Well, this videos made me think!  It is refreshing to watch a video like this where it isn't about zipper lines, cliff jumps or tight trees.  There is always so much talk about how boring skiing or snowboarding is on groomers and more open glades but this video shows you all having fun and I applaud you for that.  I am not a bumps all day or a trees all day skier (it is part of the day), in fact, it is nice to hit some nice open terrain.  We like to mix it up.  Sounds like your family has fun no matter what you ski!

I hope what ever the issue (assume knee) heals or can be coped with!   I have had knee surgery and with diligent work outs you will be back by the next season!  Best of luck!


----------



## SkiRay (May 15, 2017)

Edd said:


> I thumbs upped it!  Nicely done!  That was quite a departure from the others I've seen. The kid with the cape alone was worth the watch.

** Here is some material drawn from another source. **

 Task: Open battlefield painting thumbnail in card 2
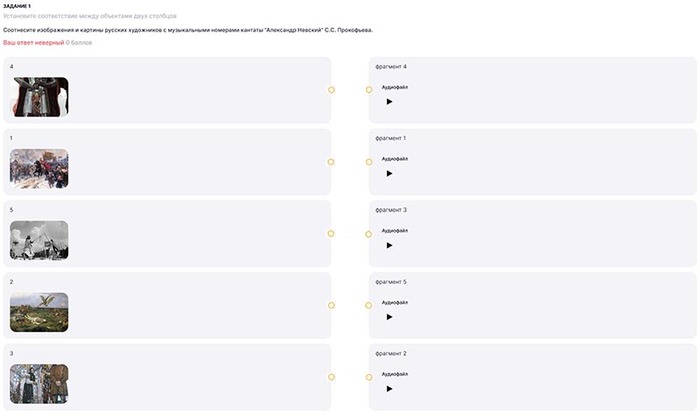[x=39, y=312]
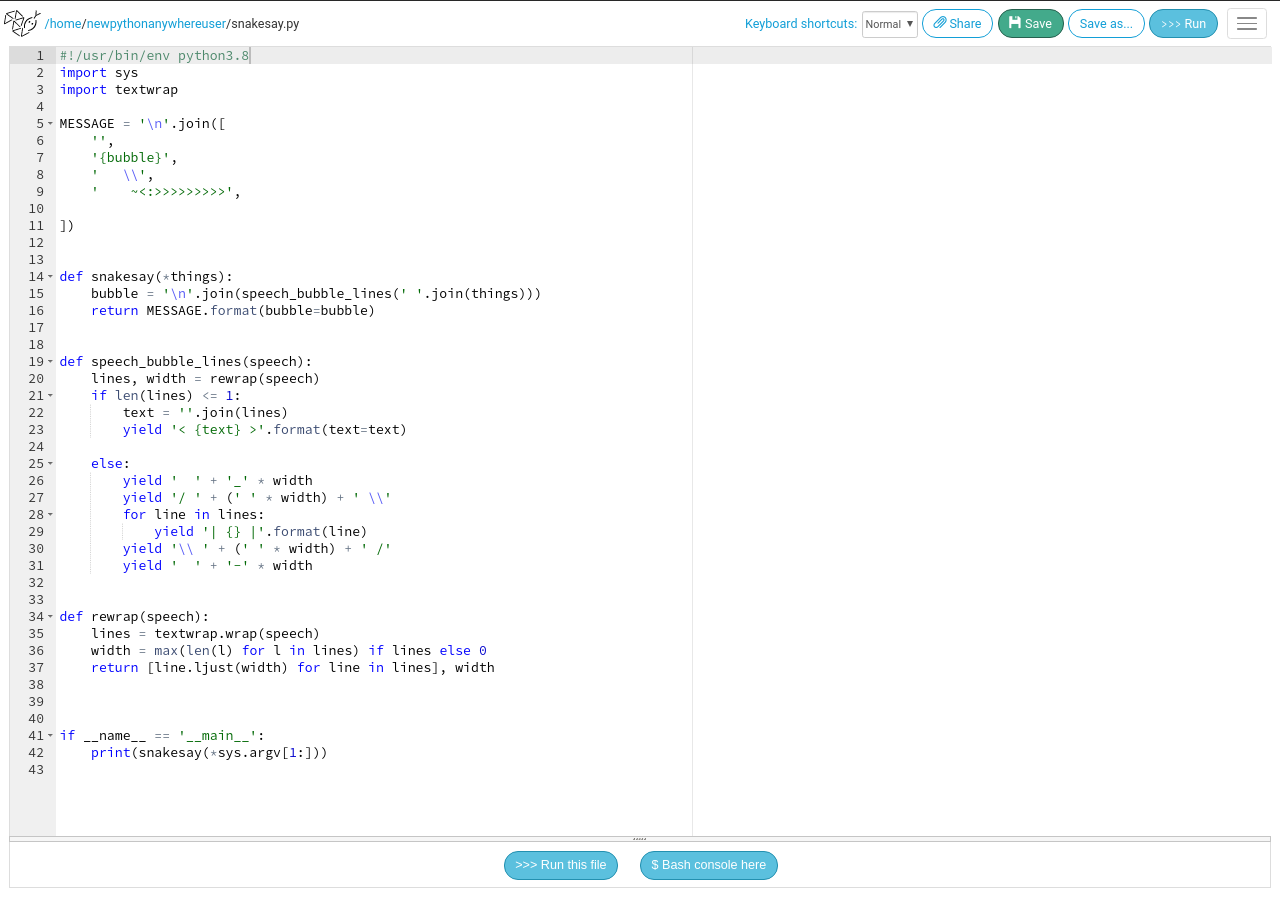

Thank you. This one was actually really tough for us. Sylvie (correcting Daniel) is a great skier - his dad is Jeff AKA "The Saratoga Skier".  You might have seen him in our "Perfect Day" edit.  That family can ski.. 

Thanks Edd for the thumbs up.


----------



## SkiRay (May 15, 2017)

dlague said:


> Well, this videos made me think!  It is refreshing to watch a video like this where it isn't about zipper lines, cliff jumps or tight trees.  There is always so much talk about how boring skiing or snowboarding is on groomers and more open glades but this video shows you all having fun and I applaud you for that.  I am not a bumps all day or a trees all day skier (it is part of the day), in fact, it is nice to hit some nice open terrain.  We like to mix it up.  Sounds like your family has fun no matter what you ski!
> 
> I hope what ever the issue (assume knee) heals or can be coped with!   I have had knee surgery and with diligent work outs you will be back by the next season!  Best of luck!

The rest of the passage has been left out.